WHAT YOU WILL DO | Write out the full set of records exactly. Any pictures in them do not belong in the copy.
Start of Block
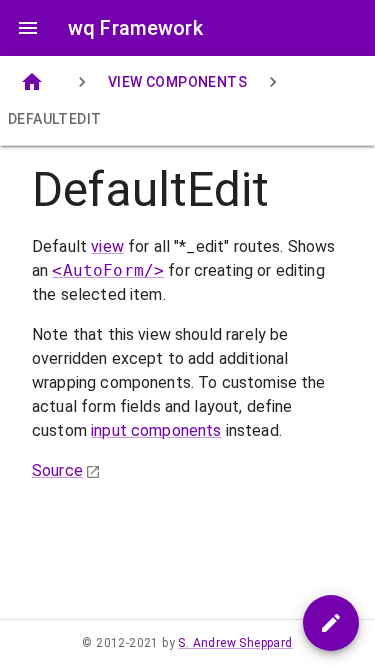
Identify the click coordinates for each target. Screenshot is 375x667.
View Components (177, 82)
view (107, 246)
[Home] (32, 82)
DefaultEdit (54, 119)
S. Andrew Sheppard (235, 643)
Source (57, 470)
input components (156, 430)
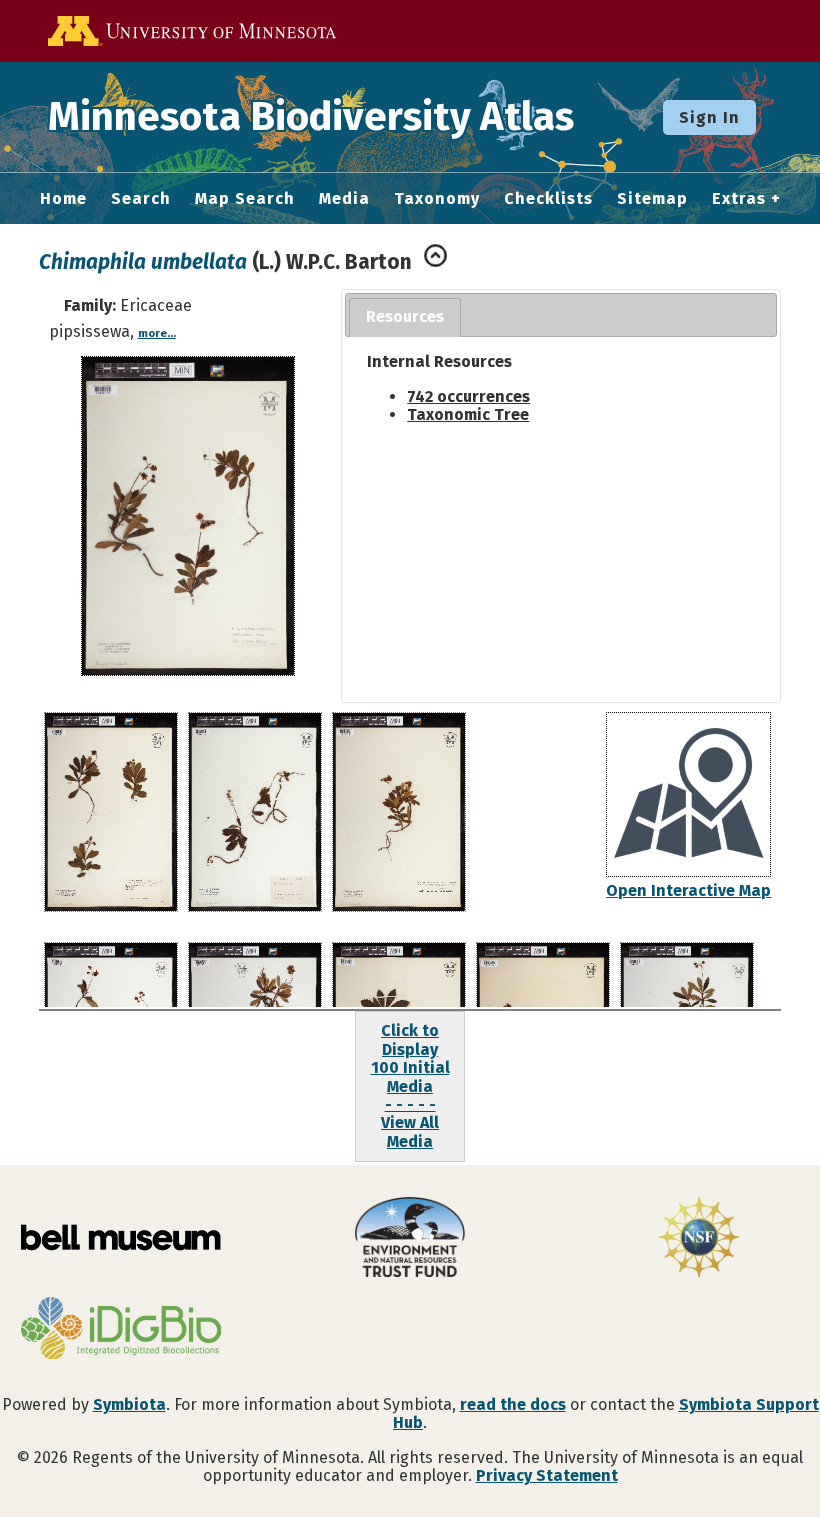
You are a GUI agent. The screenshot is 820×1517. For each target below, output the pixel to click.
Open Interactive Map (688, 890)
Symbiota (129, 1404)
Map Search (245, 199)
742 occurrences (468, 396)
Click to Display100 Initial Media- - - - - (410, 1067)
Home (63, 199)
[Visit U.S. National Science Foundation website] (699, 1239)
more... (157, 333)
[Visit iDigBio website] (120, 1330)
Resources (405, 316)
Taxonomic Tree (468, 414)
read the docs (513, 1404)
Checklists (548, 199)
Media (344, 199)
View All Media (410, 1131)
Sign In (709, 117)
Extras (739, 199)
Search (141, 199)
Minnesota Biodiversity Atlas (311, 117)
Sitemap (652, 199)
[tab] (405, 317)
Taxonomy (437, 199)
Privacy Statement (547, 1475)
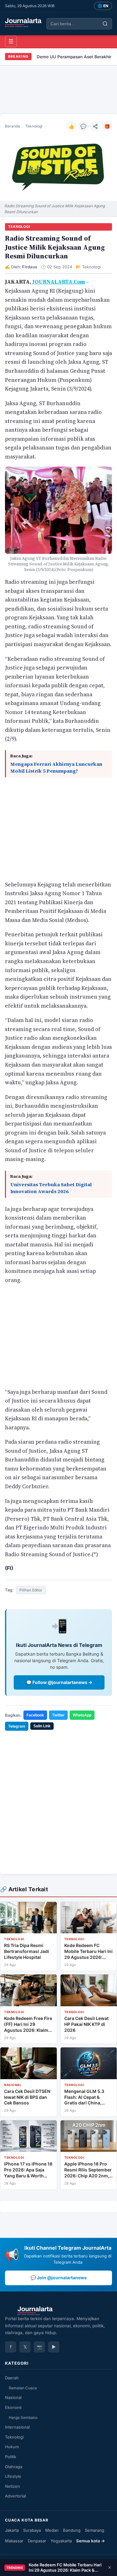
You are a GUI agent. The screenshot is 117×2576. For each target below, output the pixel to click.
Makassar (14, 2540)
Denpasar (37, 2540)
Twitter (58, 1715)
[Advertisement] (58, 89)
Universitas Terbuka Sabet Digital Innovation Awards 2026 (51, 1188)
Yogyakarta (61, 2540)
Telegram (16, 1726)
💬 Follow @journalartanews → (59, 1682)
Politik (10, 2456)
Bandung (71, 2530)
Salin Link (42, 1726)
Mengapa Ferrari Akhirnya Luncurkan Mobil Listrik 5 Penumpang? (56, 767)
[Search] (105, 23)
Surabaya (32, 2530)
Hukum (12, 2446)
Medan (52, 2530)
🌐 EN (103, 5)
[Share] (95, 126)
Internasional (17, 2427)
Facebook (35, 1715)
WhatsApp (82, 1715)
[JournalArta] (23, 22)
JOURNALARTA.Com (58, 281)
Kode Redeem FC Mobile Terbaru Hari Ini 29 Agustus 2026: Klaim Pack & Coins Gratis (65, 2567)
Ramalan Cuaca (23, 2387)
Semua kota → (90, 2540)
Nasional (13, 2397)
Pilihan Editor (30, 1590)
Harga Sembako (23, 2417)
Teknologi (33, 126)
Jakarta (12, 2530)
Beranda (12, 126)
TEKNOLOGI (19, 226)
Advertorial (15, 2495)
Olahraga (13, 2466)
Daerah (12, 2377)
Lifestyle (13, 2476)
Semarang (94, 2530)
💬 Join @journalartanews (59, 2277)
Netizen (12, 2485)
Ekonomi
End of Block
ANSWER FOR THE TASK |
Identify the click coordinates for each target. Screenshot is 375x667.
View Components (177, 82)
view (107, 246)
[Home] (32, 82)
DefaultEdit (54, 119)
S. Andrew Sheppard (235, 643)
Source (57, 470)
input components (156, 430)
You are a GUI agent. The screenshot is 820×1517. For each target below, output the pixel to click.
Open Interactive Map (688, 890)
Symbiota (129, 1404)
Map Search (245, 199)
742 occurrences (468, 396)
Click to Display100 Initial Media- - - - - (410, 1067)
Home (63, 199)
[Visit U.S. National Science Foundation website] (699, 1239)
more... (157, 333)
[Visit iDigBio website] (120, 1330)
Resources (405, 316)
Taxonomic Tree (468, 414)
read the docs (513, 1404)
Checklists (548, 199)
Media (344, 199)
View All Media (410, 1131)
Sign In (709, 117)
Extras (739, 199)
Search (141, 199)
Minnesota Biodiversity Atlas (311, 117)
Sitemap (652, 199)
[tab] (405, 317)
Taxonomy (437, 199)
Privacy Statement (547, 1475)
You are a GUI agent. The screenshot is 117×2576. For each target below, output the pixel to click.
Makassar (14, 2540)
Denpasar (37, 2540)
Twitter (58, 1715)
[Advertisement] (58, 89)
Universitas Terbuka Sabet Digital Innovation Awards 2026 (51, 1188)
Yogyakarta (61, 2540)
Telegram (16, 1726)
💬 Follow @journalartanews → (59, 1682)
Politik (10, 2456)
Bandung (71, 2530)
Salin Link (42, 1726)
Mengapa Ferrari Akhirnya Luncurkan Mobil Listrik 5 Penumpang? (56, 767)
[Search] (105, 23)
Surabaya (32, 2530)
Hukum (12, 2446)
Medan (52, 2530)
🌐 EN (103, 5)
[Share] (95, 126)
Internasional (17, 2427)
Facebook (35, 1715)
WhatsApp (82, 1715)
[JournalArta] (23, 22)
JOURNALARTA.Com (58, 281)
Kode Redeem FC Mobile Terbaru Hari Ini 29 Agustus 2026: Klaim Pack & Coins Gratis (65, 2567)
Ramalan Cuaca (23, 2387)
Semua kota → (90, 2540)
Nasional (13, 2397)
Pilihan Editor (30, 1590)
Harga Sembako (23, 2417)
Teknologi (33, 126)
Jakarta (12, 2530)
Beranda (12, 126)
TEKNOLOGI (19, 226)
Advertorial (15, 2495)
Olahraga (13, 2466)
Daerah (12, 2377)
Lifestyle (13, 2476)
Semarang (94, 2530)
💬 Join @journalartanews (59, 2277)
Netizen (12, 2485)
Ekonomi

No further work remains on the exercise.